Not the hot fire that warms our hands and cooks our food, but the cold fire of distant stars. If you've ever looked up in wonder after the sun goes down and the Milky Way sweeps high across the summer sky — and what paddler hasn't, after all? — you'll need a guide. Here are my favorites.

  • A Field Guide to the Stars and Planets by Donald H. Menzel.  An early edition of one of the justly famous Peterson Field Guides, this handy volume has monthly star charts to help you find your way around the heavens in all seasons. And the book offers much more than that, including a photographic atlas of the moon's topographic features. There's also a useful, if somewhat dated, chapter on selecting binoculars and telescopes.

  • Leslie Peltier's Guide to the Stars by Leslie Peltier.  The book's subtitle is "Exploring the Sky With Binoculars," and that pretty much gives the game away. Where Menzel's field guide is comprehensive and matter-of-fact, Peltier's is discursive and anecdotal. It's also the book I'd recommend to anyone who's just starting out. Beginning with a chapter on choosing binoculars — few paddlers will want to bother with a telescope, but every paddler can use a pair of binoculars — Peltier takes the reader on a personally escorted tour of the northern hemisphere's night sky through the seasons of year. It's a trip you won't want to miss.
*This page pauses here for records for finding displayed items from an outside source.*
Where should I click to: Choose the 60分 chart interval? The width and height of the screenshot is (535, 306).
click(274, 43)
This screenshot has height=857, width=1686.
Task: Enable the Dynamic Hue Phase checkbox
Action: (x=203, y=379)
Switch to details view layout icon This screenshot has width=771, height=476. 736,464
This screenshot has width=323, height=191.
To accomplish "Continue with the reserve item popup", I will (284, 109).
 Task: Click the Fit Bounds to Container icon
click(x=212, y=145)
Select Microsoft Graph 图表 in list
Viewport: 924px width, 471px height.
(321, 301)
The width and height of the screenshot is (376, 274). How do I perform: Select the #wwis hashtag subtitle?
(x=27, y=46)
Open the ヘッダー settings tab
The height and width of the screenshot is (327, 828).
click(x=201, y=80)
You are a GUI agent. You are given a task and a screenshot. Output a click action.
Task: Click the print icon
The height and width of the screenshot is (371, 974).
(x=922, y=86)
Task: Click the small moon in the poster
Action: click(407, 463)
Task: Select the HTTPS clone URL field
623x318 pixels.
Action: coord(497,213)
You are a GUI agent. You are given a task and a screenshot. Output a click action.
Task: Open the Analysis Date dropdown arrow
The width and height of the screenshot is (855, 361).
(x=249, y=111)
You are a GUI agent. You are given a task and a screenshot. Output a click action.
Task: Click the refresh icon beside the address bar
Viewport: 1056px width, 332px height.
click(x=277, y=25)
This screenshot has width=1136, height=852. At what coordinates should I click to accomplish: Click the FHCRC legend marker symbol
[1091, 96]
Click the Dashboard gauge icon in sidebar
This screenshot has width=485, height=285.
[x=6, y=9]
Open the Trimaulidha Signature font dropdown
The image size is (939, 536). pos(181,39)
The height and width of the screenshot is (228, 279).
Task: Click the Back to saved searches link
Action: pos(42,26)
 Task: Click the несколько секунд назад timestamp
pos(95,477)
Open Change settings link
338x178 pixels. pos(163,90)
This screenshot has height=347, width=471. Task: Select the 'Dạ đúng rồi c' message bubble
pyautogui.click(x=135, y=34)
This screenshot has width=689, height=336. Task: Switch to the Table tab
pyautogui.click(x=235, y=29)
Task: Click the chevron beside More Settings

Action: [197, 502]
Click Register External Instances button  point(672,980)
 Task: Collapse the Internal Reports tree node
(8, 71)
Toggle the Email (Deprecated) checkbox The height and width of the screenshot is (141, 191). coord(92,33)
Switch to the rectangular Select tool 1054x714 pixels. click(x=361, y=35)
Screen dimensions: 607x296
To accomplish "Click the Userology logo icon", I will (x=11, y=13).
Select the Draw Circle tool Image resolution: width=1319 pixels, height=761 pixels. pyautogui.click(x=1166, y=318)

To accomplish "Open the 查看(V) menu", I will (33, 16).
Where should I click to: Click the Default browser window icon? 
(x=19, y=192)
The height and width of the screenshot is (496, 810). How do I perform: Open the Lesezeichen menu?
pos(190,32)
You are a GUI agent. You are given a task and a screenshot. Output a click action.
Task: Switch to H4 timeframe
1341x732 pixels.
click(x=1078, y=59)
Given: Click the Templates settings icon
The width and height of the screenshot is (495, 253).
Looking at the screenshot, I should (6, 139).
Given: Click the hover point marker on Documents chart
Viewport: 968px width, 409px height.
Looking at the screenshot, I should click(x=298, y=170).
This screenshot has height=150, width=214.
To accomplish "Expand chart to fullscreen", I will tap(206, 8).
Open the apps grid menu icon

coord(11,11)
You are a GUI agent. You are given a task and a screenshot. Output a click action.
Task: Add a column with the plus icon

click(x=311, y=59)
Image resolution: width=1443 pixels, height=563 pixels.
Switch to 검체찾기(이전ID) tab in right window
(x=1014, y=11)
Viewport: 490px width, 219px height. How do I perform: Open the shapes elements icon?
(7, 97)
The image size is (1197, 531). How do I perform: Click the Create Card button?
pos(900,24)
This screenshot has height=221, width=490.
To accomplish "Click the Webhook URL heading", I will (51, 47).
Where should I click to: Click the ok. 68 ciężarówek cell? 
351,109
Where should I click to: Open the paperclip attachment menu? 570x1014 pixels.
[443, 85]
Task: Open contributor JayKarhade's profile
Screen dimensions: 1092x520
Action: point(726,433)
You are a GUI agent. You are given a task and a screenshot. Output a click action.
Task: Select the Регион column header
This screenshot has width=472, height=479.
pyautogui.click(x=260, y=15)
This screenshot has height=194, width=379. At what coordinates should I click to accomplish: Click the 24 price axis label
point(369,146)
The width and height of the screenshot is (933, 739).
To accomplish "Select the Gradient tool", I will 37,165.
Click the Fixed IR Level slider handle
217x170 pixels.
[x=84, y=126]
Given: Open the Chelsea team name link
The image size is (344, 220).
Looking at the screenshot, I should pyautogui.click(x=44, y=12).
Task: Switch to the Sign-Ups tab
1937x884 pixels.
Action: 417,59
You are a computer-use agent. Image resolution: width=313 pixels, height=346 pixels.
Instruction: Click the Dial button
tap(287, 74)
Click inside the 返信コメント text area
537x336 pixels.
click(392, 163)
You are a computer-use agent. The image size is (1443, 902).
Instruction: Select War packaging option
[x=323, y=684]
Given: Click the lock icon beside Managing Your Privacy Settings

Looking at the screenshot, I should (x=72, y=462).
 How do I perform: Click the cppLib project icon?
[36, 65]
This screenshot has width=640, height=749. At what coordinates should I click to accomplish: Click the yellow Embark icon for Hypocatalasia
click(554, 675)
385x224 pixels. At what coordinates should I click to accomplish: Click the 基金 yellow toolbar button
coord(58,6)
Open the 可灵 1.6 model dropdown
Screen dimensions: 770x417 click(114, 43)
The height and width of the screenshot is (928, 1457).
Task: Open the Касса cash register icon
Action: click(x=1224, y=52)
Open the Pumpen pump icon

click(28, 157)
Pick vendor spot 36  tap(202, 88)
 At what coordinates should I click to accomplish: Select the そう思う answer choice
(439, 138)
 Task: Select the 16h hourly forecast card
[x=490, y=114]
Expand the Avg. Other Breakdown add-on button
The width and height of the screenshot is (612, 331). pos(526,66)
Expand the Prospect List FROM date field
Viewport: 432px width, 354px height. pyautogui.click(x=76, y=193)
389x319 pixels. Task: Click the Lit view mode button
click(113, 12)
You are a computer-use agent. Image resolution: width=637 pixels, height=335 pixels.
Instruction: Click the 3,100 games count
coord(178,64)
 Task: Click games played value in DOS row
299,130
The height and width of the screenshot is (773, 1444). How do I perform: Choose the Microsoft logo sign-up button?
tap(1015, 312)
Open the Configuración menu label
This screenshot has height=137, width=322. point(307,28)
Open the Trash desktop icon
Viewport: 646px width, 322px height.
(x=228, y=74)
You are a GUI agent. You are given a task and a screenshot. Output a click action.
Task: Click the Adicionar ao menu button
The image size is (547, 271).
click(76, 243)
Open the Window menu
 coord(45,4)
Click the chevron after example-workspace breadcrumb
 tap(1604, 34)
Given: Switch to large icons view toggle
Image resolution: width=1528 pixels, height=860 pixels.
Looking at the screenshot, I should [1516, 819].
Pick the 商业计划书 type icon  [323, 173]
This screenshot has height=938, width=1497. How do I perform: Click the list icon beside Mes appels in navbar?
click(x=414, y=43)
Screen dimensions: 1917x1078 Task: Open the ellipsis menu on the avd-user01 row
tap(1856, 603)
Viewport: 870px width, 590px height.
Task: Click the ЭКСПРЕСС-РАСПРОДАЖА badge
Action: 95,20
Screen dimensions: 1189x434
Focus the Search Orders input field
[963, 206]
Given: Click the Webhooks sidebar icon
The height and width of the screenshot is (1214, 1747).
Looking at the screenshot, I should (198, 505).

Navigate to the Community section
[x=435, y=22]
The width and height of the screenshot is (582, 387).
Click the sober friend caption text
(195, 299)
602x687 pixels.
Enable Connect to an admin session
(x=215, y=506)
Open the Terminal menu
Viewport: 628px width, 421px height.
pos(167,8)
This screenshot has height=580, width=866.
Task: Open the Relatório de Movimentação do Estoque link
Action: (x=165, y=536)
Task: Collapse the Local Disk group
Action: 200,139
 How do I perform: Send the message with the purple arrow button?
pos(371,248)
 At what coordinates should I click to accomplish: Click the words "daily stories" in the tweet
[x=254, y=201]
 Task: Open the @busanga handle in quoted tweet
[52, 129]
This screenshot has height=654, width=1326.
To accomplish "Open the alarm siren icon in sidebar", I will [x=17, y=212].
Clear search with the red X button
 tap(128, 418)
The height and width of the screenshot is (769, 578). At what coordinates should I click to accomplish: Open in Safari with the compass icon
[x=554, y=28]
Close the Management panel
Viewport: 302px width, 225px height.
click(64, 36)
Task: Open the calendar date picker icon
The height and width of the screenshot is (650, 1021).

  • MPj Astro.  This is shareware, not a field guide: a virtual planetarium that runs on older Macintosh computers. It was my mainstay for many years, but unless you own an antique Mac (I do), you'll need something else. Luckily, that "something else" is available, and it's called …

  • Stellarium.  Created by Fabien Chéreau, this virtual planetarium goes MPj Astro one better — it's freeware! Available for Linux and Unix systems, as well as WinTel machines running Windows 95 (or newer versions) and Macs running MacOS X, Stellarium is my choice among state-of-the-art astronomy software. It's the next best thing to going outside to look at the sky.


OK. That's my tour of field guides to the classical elements of water, earth, air, and fire. But one question remains unanswered …

Where Can I Buy Them?

Not at your local mall, that's for sure. A lot of these titles are out of print, and none is likely to make the best-seller list anytime soon. Instead, check out the shelves of nearby used-book dealers, search the Web, or sift through the bins at your library's next book sale. Just keep your eyes open. You'll be amply rewarded.

I began this series with a look at field guides to the living world. Now I've gotten physical, listing titles I've found useful in answering questions about the four classical elements: water, earth, air, and fire. But the books on my shelves are only a sample drawn from a much larger universe. So why not tell me about your favorites? I'm always on the lookout for new volumes for my library. As Thomas Jefferson — the man who sent Lewis and Clark out on one of the earliest scientific exploring expeditions — understood very well, you can never read too many books!